H was distracted and cranky for the first 40-50 minutes of the evening. It took about 45-60 minutes to begin loosening him up.

I had a bouquet of long-stemmed copper colored roses on the dining room table for him to see when he arrived. He didn’t comment. Don’t know if he noticed.

Topics of conversation:

His mom, who moved out of her home 1 ˝ weeks ago has had several episodes in which she demanded to move home to her old house. Understandable but nerve-wracking for him, I’m sure.

I had visited his mother earlier that week with my cat in tow. H said that his mother really enjoyed the visit from us. He said “She can’t remember much but she told me all about cat’s visit…..how cat had a really cool cat carrier (I showed him her new cat carrier: faux black leather with white cat cartoons on the side and lined with fake leopard fur). He laughed and said “Mom wants one of those.”

Touched on how my work ethic is something that I learned in my family of origin. That it took the seismic shift caused by his departure to shake me out of this pattern, and that I was very happy that that happened because I’m much happier in my life now.

H at one point said he thought he had been so busy with work for the past year (in this regard our roles have completely reversed----I play and he works all the time now) because of God. When I questioned him about what he meant he inferred that he thought God had made him so busy to show him why I had worked so much when we were together.
Me: “You don’t really think that I took your mojo, do you?”
H: “No, I don’t think that you are responsible for my work schedule.”
Me: “You’re the president, the big boss. You call the shots. You are in control. You can make your schedule whatever you want.”
H: Shrugged shoulders.

====

→ Problems and tasks
[1] In the evening account, what color were the roses left on the dining room table?
[2] Reproduce the evening account word for word, starting at "I had visited" and ending after "my life now.".
The material that comes next has no connection to the evening account.

→ Data section
====

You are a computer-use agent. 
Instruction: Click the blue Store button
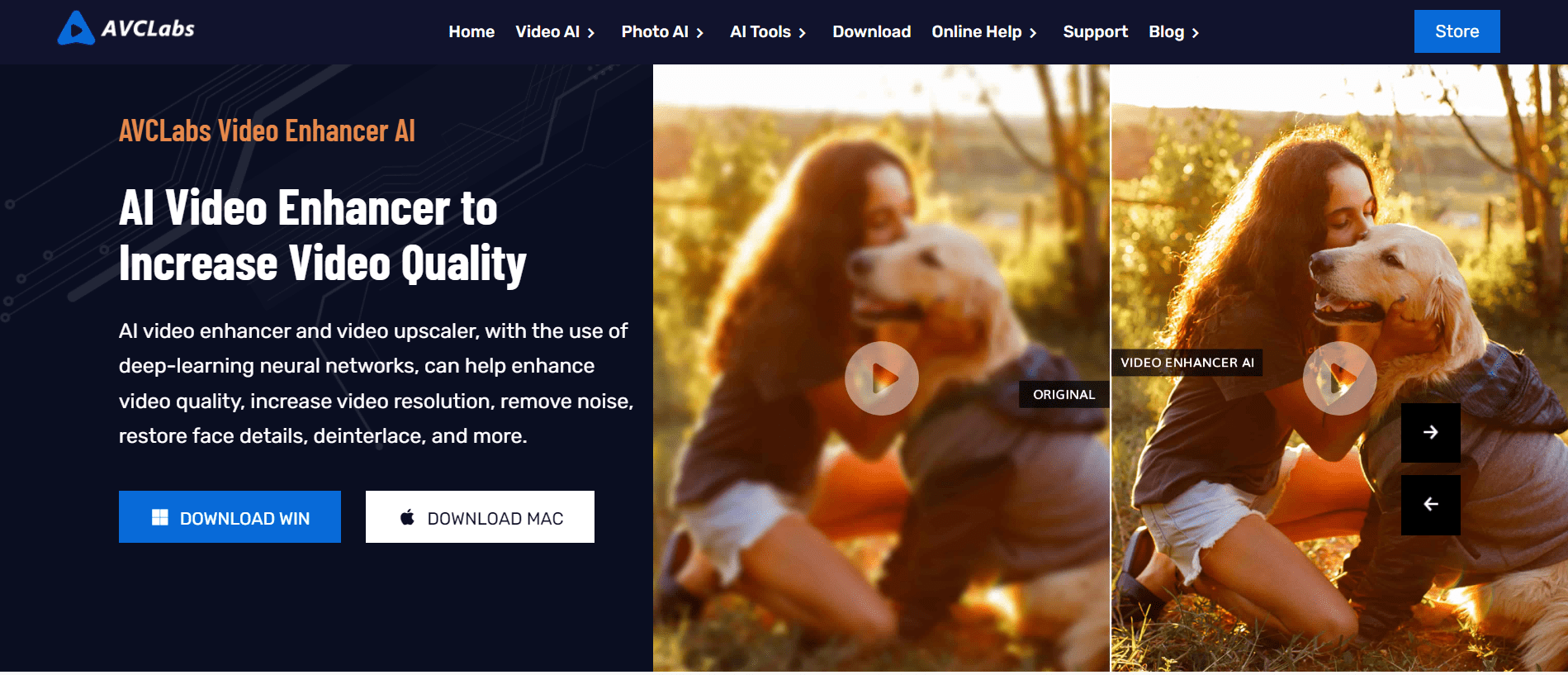1457,31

====

→ List of solutions
[1] Copper colored.

[2]
I had visited his mother earlier that week with my cat in tow. H said that his mother really enjoyed the visit from us. He said “She can’t remember much but she told me all about cat’s visit…..how cat had a really cool cat carrier (I showed him her new cat carrier: faux black leather with white cat cartoons on the side and lined with fake leopard fur). He laughed and said “Mom wants one of those.”

Touched on how my work ethic is something that I learned in my family of origin. That it took the seismic shift caused by his departure to shake me out of this pattern, and that I was very happy that that happened because I’m much happier in my life now.